== Segment start ==

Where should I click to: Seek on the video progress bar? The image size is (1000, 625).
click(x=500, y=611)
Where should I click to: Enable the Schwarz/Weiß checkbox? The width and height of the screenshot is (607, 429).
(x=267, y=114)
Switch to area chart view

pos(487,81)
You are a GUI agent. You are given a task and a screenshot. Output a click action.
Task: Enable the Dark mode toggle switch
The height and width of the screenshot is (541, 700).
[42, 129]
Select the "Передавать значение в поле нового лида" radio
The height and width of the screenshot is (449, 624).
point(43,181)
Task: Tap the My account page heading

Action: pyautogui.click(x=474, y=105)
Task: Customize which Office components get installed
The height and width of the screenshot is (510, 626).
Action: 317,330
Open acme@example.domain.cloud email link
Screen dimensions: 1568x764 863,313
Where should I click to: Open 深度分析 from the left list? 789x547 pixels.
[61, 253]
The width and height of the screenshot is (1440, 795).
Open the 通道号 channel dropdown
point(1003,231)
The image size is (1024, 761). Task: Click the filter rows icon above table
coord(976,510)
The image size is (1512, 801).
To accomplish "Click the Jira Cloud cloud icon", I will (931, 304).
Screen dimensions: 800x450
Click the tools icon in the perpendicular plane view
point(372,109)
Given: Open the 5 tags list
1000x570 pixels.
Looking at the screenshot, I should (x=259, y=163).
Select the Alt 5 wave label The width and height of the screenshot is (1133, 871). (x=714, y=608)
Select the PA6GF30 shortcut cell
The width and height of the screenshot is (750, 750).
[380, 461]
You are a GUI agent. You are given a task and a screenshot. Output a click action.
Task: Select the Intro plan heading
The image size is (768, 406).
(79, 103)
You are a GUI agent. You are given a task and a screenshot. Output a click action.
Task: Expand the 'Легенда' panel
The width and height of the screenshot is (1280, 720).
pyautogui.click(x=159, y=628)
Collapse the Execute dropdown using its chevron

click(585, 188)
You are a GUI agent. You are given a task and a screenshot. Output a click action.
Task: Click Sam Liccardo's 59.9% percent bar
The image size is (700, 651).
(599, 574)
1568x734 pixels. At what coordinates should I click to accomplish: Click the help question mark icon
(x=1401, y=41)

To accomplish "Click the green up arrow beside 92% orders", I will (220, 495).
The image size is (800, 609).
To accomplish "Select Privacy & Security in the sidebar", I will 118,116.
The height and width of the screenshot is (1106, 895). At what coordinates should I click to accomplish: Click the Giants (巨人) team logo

== Segment end ==

**Work required:** Repeat the data word for word, leaving out no line.

**Finished task:**
Where should I click to: Seek on the video progress bar? The image size is (1000, 625).
click(x=500, y=611)
Where should I click to: Enable the Schwarz/Weiß checkbox? The width and height of the screenshot is (607, 429).
(x=267, y=114)
Switch to area chart view

pos(487,81)
You are a GUI agent. You are given a task and a screenshot. Output a click action.
Task: Enable the Dark mode toggle switch
The height and width of the screenshot is (541, 700).
[42, 129]
Select the "Передавать значение в поле нового лида" radio
The height and width of the screenshot is (449, 624).
point(43,181)
Task: Tap the My account page heading

Action: pyautogui.click(x=474, y=105)
Task: Customize which Office components get installed
The height and width of the screenshot is (510, 626).
Action: 317,330
Open acme@example.domain.cloud email link
Screen dimensions: 1568x764 863,313
Where should I click to: Open 深度分析 from the left list? 789x547 pixels.
[61, 253]
The width and height of the screenshot is (1440, 795).
Open the 通道号 channel dropdown
point(1003,231)
The image size is (1024, 761). Task: Click the filter rows icon above table
coord(976,510)
The image size is (1512, 801).
To accomplish "Click the Jira Cloud cloud icon", I will (931, 304).
Screen dimensions: 800x450
Click the tools icon in the perpendicular plane view
point(372,109)
Given: Open the 5 tags list
1000x570 pixels.
Looking at the screenshot, I should (x=259, y=163).
Select the Alt 5 wave label The width and height of the screenshot is (1133, 871). (x=714, y=608)
Select the PA6GF30 shortcut cell
The width and height of the screenshot is (750, 750).
[380, 461]
You are a GUI agent. You are given a task and a screenshot. Output a click action.
Task: Select the Intro plan heading
The image size is (768, 406).
(79, 103)
You are a GUI agent. You are given a task and a screenshot. Output a click action.
Task: Expand the 'Легенда' panel
The width and height of the screenshot is (1280, 720).
pyautogui.click(x=159, y=628)
Collapse the Execute dropdown using its chevron

click(585, 188)
You are a GUI agent. You are given a task and a screenshot. Output a click action.
Task: Click Sam Liccardo's 59.9% percent bar
The image size is (700, 651).
(599, 574)
1568x734 pixels. At what coordinates should I click to accomplish: Click the help question mark icon
(x=1401, y=41)

To accomplish "Click the green up arrow beside 92% orders", I will (220, 495).
The image size is (800, 609).
To accomplish "Select Privacy & Security in the sidebar", I will 118,116.
The height and width of the screenshot is (1106, 895). At what coordinates should I click to accomplish: Click the Giants (巨人) team logo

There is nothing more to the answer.